2010-03-19

bodyweight workout: core stability

WARM UP
- 200m run or 100 jump rope jumps or jumping jacks
- dynamic stretching/range of motion exercises (shoulder circles, vertical and horizontal arm swings, torso rotations, forward and side to side torso bends, forward-back and side to side leg swings)
- 8 each of: forward lunges, squats, regular pushups, bench dips, goodmornings, v-ups/crunches

SPECIFIC WARM UP
core stability


Review the front plank, side plank, and back bridge or hip thrust holds.

3 rounds:
- Front plank hold for as long as possible
- Left side plank hold for as long as possible
- Right side plank hold for as long as possible
- Back bridge/hip thrust for as long as possible
(Holding on for as long as possible means that you should continue until you start losing proper form. When your hips start to sag, stop. Don't try to prolong your rounds by going back to the proper position after you already lost form.)

WOD
10 rounds for time:
- 10 Push ups
- 10 Walking lunges
(You can scale down to 8 or 6 reps each.

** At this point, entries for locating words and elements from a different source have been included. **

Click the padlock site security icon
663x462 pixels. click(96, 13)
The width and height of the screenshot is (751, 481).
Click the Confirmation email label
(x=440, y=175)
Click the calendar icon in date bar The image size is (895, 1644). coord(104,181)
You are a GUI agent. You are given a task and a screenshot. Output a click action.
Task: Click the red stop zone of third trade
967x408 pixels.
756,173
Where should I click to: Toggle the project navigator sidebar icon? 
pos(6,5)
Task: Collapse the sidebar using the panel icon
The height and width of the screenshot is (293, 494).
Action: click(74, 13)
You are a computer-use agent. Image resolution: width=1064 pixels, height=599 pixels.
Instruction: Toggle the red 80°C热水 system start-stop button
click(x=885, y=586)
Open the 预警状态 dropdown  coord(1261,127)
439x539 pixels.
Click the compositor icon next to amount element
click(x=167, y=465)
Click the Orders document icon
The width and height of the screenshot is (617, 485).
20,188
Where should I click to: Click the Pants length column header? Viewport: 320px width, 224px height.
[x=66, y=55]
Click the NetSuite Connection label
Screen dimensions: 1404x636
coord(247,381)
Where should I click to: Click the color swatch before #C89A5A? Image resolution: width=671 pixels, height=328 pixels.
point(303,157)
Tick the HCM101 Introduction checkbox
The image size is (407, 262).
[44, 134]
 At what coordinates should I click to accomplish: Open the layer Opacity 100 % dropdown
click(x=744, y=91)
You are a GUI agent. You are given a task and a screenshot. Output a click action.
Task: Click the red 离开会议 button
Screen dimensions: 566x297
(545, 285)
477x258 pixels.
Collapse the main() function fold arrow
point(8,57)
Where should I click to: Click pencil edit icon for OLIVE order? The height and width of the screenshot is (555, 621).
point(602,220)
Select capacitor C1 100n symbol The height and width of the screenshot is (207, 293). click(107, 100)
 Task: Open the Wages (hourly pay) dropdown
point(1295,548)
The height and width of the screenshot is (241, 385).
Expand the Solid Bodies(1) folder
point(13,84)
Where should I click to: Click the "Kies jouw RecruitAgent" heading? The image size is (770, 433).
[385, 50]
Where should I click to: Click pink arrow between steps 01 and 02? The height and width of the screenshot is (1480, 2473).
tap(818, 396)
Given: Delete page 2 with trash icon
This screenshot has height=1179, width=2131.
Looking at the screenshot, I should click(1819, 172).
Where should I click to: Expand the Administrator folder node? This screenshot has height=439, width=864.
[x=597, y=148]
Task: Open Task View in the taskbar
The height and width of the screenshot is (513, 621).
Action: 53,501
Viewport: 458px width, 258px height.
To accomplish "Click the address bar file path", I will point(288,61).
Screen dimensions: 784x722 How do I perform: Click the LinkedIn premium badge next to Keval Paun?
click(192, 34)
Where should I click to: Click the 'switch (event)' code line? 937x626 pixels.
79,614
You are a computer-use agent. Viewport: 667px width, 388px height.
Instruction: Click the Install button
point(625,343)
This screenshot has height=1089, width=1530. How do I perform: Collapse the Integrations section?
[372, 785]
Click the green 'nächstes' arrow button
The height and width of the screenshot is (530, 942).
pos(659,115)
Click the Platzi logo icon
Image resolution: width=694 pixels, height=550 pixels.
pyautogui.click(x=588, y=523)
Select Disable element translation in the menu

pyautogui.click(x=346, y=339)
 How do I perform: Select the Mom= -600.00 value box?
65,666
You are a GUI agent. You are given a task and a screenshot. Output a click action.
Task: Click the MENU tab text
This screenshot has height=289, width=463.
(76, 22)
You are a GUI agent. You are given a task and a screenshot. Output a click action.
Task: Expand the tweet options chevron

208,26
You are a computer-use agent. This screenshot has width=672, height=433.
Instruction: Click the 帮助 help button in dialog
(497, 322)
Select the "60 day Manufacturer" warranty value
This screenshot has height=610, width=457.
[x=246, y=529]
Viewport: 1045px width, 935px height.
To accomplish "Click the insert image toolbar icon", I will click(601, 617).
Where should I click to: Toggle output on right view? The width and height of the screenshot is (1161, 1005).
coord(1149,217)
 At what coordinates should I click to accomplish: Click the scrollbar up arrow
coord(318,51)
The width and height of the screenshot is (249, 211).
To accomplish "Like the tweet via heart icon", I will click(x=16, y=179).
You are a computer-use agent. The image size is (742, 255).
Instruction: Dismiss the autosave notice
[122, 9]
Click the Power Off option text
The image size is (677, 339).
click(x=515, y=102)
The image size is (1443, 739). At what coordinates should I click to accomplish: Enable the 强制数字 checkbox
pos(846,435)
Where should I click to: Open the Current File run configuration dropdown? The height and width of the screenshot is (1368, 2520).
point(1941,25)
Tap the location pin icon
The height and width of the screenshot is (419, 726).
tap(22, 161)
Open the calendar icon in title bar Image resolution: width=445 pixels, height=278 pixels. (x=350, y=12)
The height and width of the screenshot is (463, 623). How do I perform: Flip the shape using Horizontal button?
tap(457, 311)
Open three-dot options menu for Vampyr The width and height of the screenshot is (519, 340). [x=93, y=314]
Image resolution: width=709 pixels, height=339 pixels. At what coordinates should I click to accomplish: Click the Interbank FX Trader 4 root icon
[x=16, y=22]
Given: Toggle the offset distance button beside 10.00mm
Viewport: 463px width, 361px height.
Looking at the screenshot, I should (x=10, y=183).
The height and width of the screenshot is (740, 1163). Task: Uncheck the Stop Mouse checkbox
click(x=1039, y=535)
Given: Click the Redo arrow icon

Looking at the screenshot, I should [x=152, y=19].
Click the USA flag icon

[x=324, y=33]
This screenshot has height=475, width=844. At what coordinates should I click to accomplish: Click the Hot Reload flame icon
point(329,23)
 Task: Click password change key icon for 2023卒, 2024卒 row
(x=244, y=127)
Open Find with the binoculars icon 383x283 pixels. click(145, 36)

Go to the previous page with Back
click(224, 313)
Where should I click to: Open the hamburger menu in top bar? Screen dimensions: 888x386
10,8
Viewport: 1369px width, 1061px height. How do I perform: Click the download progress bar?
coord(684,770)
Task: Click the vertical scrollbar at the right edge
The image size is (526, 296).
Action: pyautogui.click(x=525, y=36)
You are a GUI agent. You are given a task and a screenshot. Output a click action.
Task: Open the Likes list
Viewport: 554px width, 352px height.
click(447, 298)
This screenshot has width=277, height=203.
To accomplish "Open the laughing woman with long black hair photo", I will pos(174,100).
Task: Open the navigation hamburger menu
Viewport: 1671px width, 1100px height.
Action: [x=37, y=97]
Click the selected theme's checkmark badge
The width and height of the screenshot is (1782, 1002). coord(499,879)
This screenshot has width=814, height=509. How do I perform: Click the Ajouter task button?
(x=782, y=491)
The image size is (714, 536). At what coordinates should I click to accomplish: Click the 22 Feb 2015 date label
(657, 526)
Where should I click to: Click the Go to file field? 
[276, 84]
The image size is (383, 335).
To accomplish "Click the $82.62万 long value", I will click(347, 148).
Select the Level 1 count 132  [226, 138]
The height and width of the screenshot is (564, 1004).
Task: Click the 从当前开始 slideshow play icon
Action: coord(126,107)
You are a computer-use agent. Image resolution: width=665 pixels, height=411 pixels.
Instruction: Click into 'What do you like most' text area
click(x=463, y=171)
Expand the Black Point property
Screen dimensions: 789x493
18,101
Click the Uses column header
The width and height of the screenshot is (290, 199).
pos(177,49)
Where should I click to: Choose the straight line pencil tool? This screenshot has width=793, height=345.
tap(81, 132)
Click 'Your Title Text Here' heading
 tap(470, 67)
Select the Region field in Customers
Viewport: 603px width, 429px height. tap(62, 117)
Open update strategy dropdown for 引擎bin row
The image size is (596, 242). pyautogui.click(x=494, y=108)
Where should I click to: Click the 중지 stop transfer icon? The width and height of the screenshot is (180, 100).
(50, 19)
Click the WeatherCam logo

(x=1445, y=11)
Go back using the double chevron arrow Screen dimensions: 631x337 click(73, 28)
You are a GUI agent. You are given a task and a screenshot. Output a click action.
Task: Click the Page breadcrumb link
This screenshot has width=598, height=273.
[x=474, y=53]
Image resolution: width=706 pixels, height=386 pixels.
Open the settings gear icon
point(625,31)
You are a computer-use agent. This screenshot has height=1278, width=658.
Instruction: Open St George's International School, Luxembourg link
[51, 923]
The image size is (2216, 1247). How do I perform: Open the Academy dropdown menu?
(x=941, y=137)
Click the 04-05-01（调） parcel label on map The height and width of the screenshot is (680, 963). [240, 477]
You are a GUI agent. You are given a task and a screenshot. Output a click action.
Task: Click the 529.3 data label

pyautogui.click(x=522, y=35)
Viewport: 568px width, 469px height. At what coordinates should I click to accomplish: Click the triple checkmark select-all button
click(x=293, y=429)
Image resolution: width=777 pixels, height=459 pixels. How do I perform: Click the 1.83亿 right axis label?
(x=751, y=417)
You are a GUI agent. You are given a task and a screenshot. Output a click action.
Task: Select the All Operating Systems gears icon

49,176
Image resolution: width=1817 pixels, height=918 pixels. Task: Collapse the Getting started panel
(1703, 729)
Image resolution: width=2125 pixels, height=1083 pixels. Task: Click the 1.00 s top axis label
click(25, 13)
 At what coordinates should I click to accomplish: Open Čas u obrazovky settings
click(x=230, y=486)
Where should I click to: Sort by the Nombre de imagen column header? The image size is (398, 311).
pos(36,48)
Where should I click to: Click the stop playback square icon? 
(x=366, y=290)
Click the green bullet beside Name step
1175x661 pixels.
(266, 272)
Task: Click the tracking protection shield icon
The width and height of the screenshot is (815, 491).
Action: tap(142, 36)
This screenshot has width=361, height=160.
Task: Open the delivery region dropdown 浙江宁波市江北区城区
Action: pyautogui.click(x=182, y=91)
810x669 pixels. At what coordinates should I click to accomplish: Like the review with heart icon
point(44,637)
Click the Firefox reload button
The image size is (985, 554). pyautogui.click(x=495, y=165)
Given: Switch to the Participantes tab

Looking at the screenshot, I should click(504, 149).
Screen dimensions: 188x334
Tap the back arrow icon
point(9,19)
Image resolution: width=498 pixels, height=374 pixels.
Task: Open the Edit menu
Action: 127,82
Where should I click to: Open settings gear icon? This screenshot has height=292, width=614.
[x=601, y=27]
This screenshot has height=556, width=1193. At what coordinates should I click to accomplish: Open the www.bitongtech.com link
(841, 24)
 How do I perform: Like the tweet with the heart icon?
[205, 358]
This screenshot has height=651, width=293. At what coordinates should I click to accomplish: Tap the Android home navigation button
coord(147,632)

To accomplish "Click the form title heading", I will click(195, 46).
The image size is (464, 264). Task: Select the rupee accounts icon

If you do not have room to do walking lunges, you can substitute with forward lunges.)

1 comment:

  1. suckiness warning!

    april 3
    Core Stability:
    - Front plank: 45 secs(on elbows) - 45 secs (ITB starting to hurt) - 30 secs
    - Left side plank (knee only): 45 secs - 40 secs - 45 secs
    - Right side plank (knee only): 45 secs - 45 secs - 40 secs
    - Hip thrust: 55 secs - 55 secs - 40 secs

    WOD:
    2 rounds - 10 reps
    5 rounds - 8 reps
    3 rounds - 6 reps
    total time: 12 mins, 15 secs

    not super proud of my time, but at least i finished! :)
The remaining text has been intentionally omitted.